- **Try it**
Every line from the start of the entries up to and including the one bearing "[Instagram] (143, 2269)" must be printed verbatim, without the pictures.

- **Material shown**
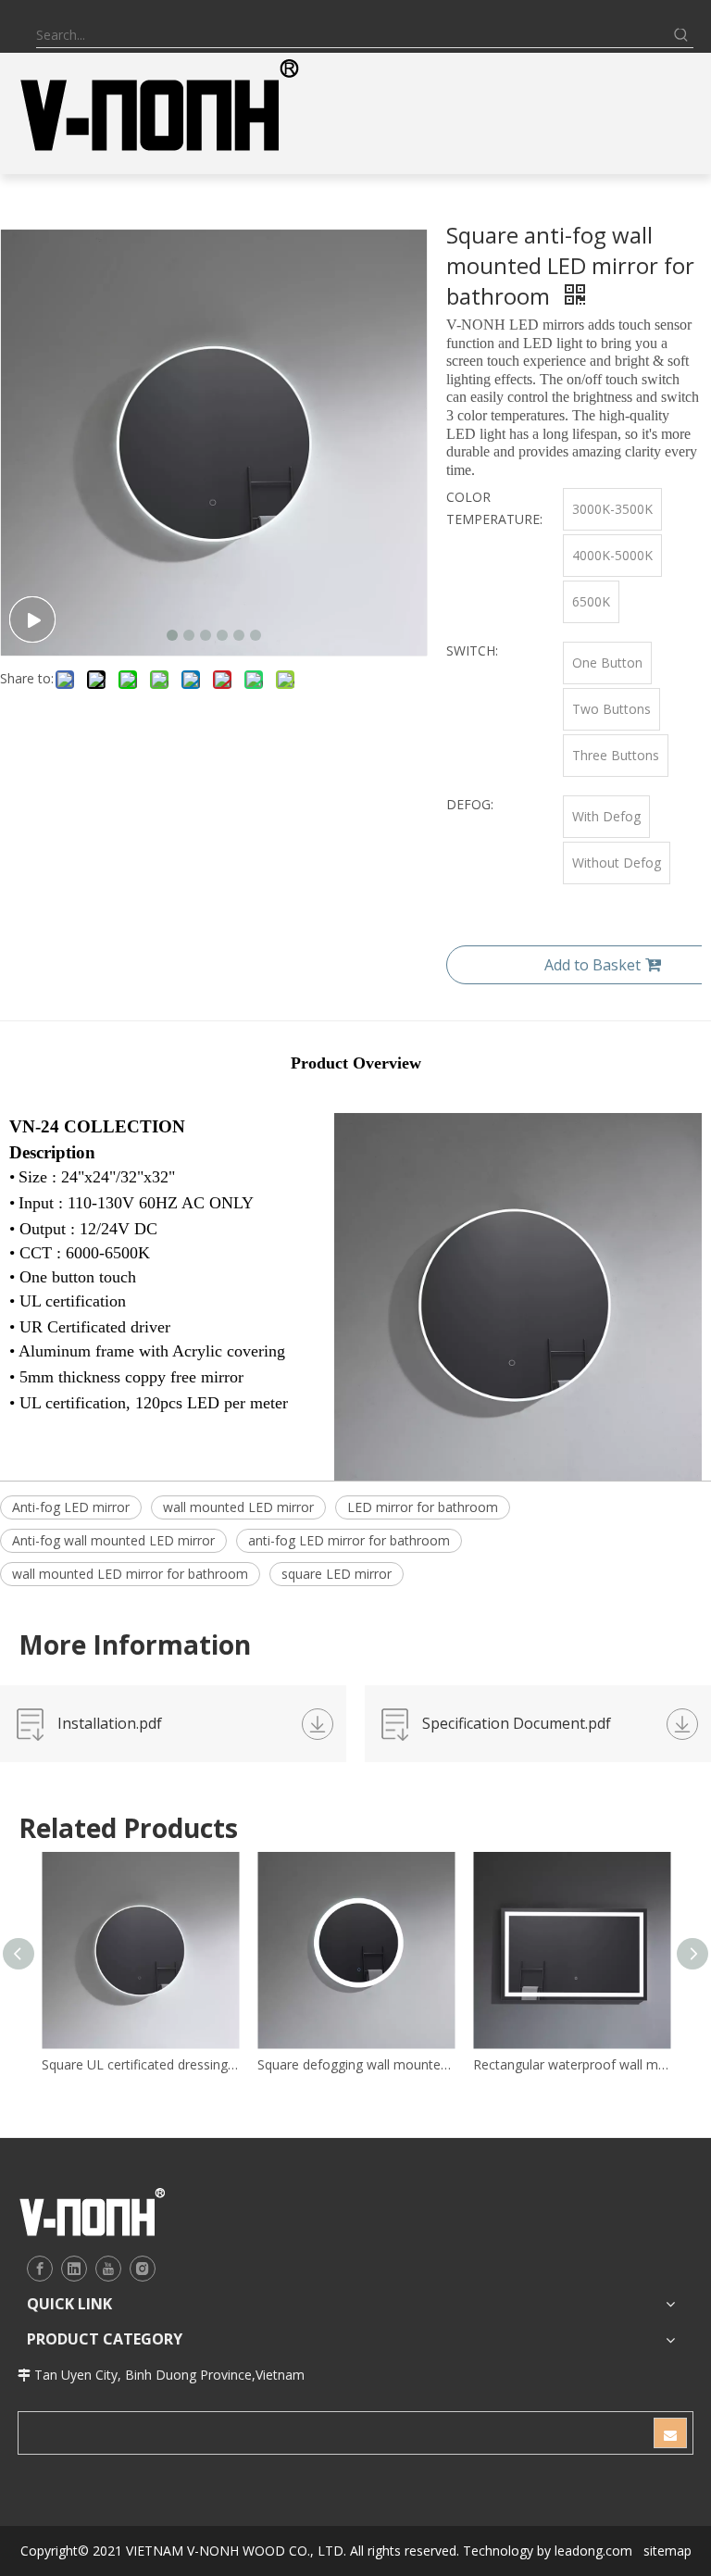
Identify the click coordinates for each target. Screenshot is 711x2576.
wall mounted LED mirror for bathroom (130, 1573)
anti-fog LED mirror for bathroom (349, 1540)
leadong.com (593, 2550)
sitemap (667, 2550)
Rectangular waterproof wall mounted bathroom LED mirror (571, 2064)
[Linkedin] (74, 2269)
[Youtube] (108, 2269)
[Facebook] (40, 2269)
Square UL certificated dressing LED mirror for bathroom (140, 2064)
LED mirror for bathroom (422, 1507)
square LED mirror (336, 1573)
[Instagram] (143, 2269)
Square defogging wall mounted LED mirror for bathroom (356, 2064)
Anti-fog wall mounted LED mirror (113, 1540)
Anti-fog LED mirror (71, 1507)
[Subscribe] (670, 2433)
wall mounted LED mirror (238, 1507)
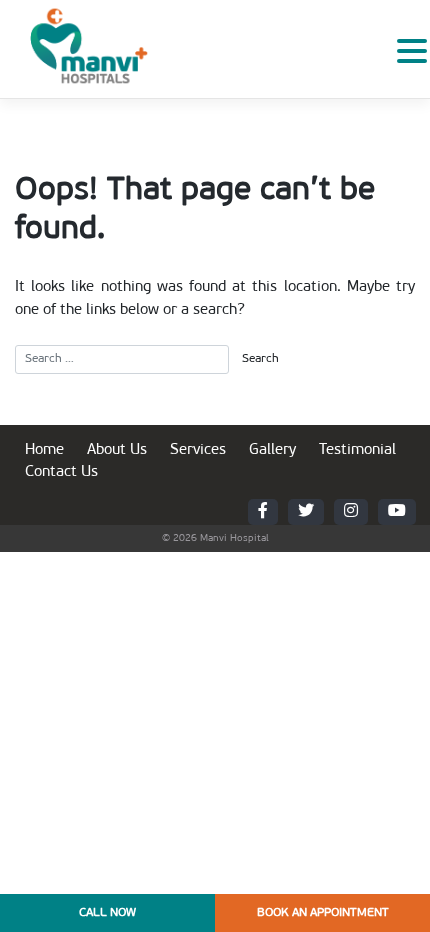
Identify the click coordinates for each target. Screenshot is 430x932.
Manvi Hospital (234, 538)
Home (44, 450)
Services (198, 450)
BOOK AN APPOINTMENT (323, 913)
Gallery (272, 450)
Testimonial (357, 450)
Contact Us (61, 472)
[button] (412, 52)
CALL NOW (107, 913)
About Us (117, 450)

- **Written response**
Identify the click coordinates for each target. Screenshot is 711x2576.
wall mounted LED mirror for bathroom (130, 1573)
anti-fog LED mirror for bathroom (349, 1540)
leadong.com (593, 2550)
sitemap (667, 2550)
Rectangular waterproof wall mounted bathroom LED mirror (571, 2064)
[Linkedin] (74, 2269)
[Youtube] (108, 2269)
[Facebook] (40, 2269)
Square UL certificated dressing LED mirror for bathroom (140, 2064)
LED mirror for bathroom (422, 1507)
square LED mirror (336, 1573)
[Instagram] (143, 2269)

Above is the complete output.